Foreign Minister Kang Kyung-wha, right, and her Japanese counterpart Taro Kono shake hands, reaffirming their pledge for close coordination in dealing with North Korea’s nuclear issue in Seoul on Wednesday, April 11. (Yonhap)

Kono’s visit comes amid concerns in Japan that the diplomatic drive led by South Korea, North Korea and the US could fail to meet its security concerns and interests as it is sidelined in the denuclearization talks.

The top diplomats shared the perception that the countries are facing a historic period in denuclearizing the North and bringing about peace to the Korean Peninsula, an official from Seoul’s Foreign Ministry told reporters on the condition of anonymity.

Kono said that the pressure campaign and sanctions against North Korea should be maintained until the North takes concrete actions for its denuclearization. Kang agreed that the pressure campaign should continue but she also underscored the importance of maintaining the momentum of “dialogue” with North Korea, the official said.

Kono also asked Kang to bring up the issue of North Korea’s abduction of Japanese nationals in the 1970s and 1980s during the inter-Korean talks, according to the official. The top diplomat reiterated Japan’s position that the abduction issue should be dealt with “comprehensively,” along with the North’s nuclear and missile ambitions in the upcoming summits.

The issue of Japanese nationals abducted by North Korea remains highly critical for Japan. Japan has said North Korea abducted at least 17 Japanese citizens to train agents to spy on South Korea. North Korea acknowledged in 2002 that it had abducted 13 Japanese. It has released only five of them, saying the other eight had died.

Kang said that South Korea will continue to strive to tackle humanitarian issues, though she did not give him an assurance about his request. She said she cannot be sure about what specific agenda items will be discussed during the inter-Korean meeting, according to the official.

Kono arrived in South Korea late on Tuesday, on his first visit to the country since taking the post in August last year. It was the first visit by Japan’s top diplomat since December 2015.

Kono paid a courtesy call later in the day to President Moon Jae-in.

Moon said ahead of their meeting that it is a period when close communication and cooperation between South Korea and Japan is particularly important. Kono also expressed hope for enhanced coordination among South Korea, the US and Japan, and said he looks forward to having Moon in Japan for a planned trilateral summit among South Korea, China and Japan.

Kono also visited the Seoul National Cemetery to pay tribute to Korean War veterans, which some pundits interpret as a sign of Japan‘s willingness to improve bilateral relations. He had dinner with Kang and returned to Japan in the evening.

Although Seoul and Tokyo present a united front in tackling North Korea’s nuclear issue, bilateral relations have been strained over historical matters, including Japan’s wartime sexual slavery of Korean women and Japan’s claims to South Korea’s eastern islets of Dokdo.

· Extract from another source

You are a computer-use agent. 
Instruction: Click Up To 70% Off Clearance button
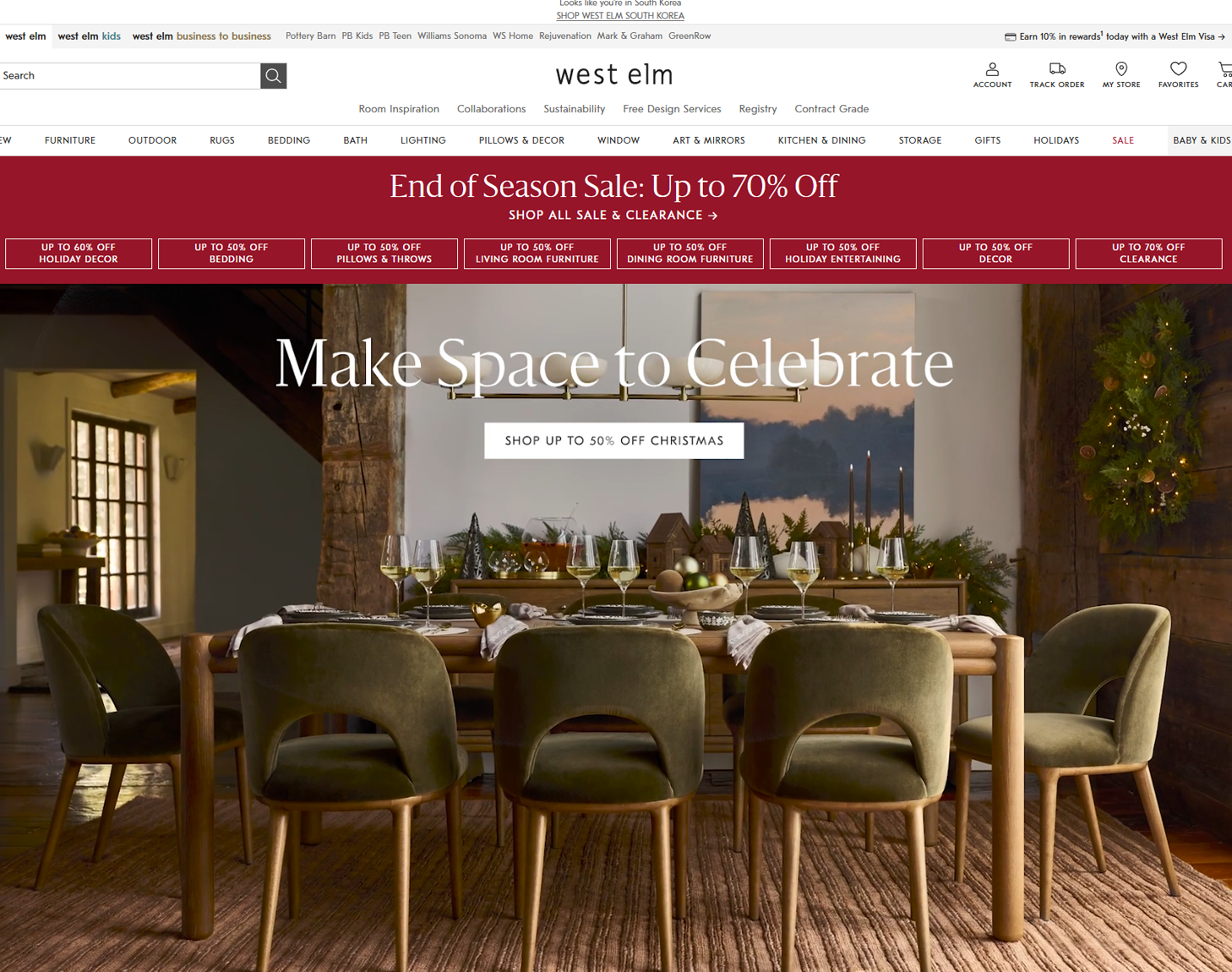[1148, 254]
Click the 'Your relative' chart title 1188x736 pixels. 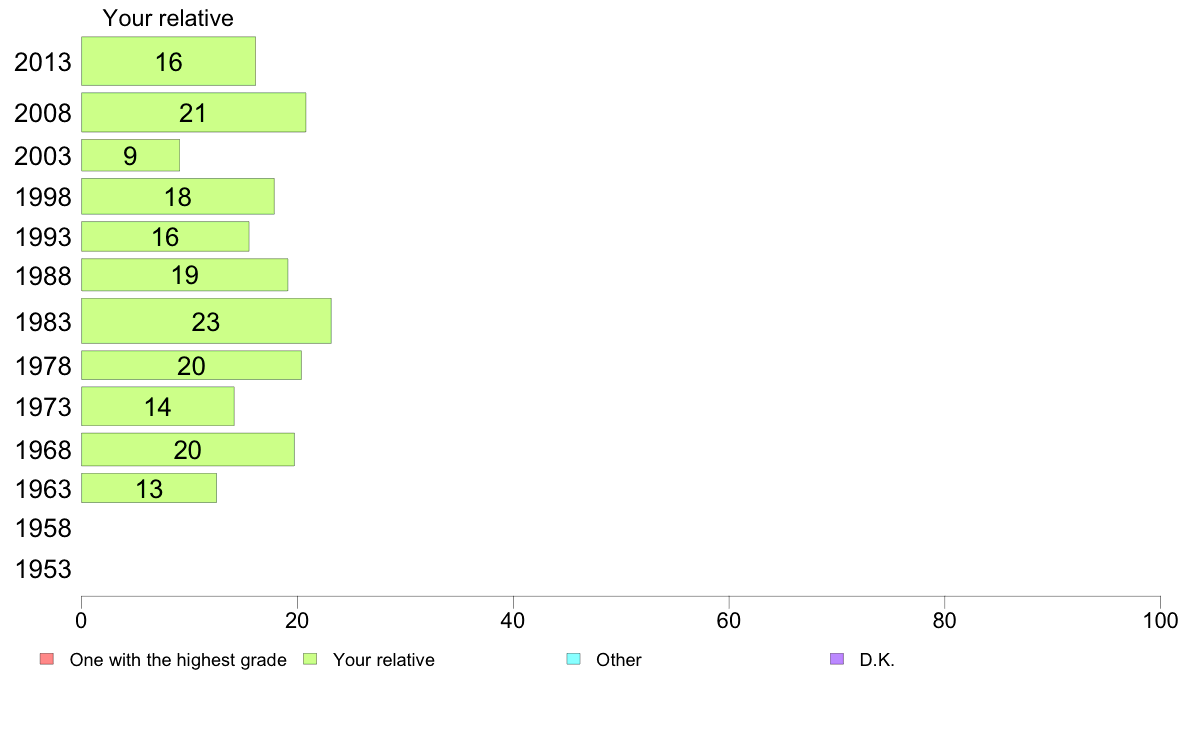(168, 18)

Kang acknowledged that the two neighbors face challenges. But she expressed hope that the two countries could build “forward-looking” relations and focus on boosting cooperation in such sectors as economy, culture and personnel exchanges, which could be mutually beneficial.

On bilateral relations, the two countries agreed to launch working-level talks to draw up a “blueprint” to deepen their ties, marking the 20th anniversary of the joint declaration for a “new partnership” by the late former South Korean President Kim Dae-jung and Japan‘s then-Prime Minister Keizo Obuchi in 1998.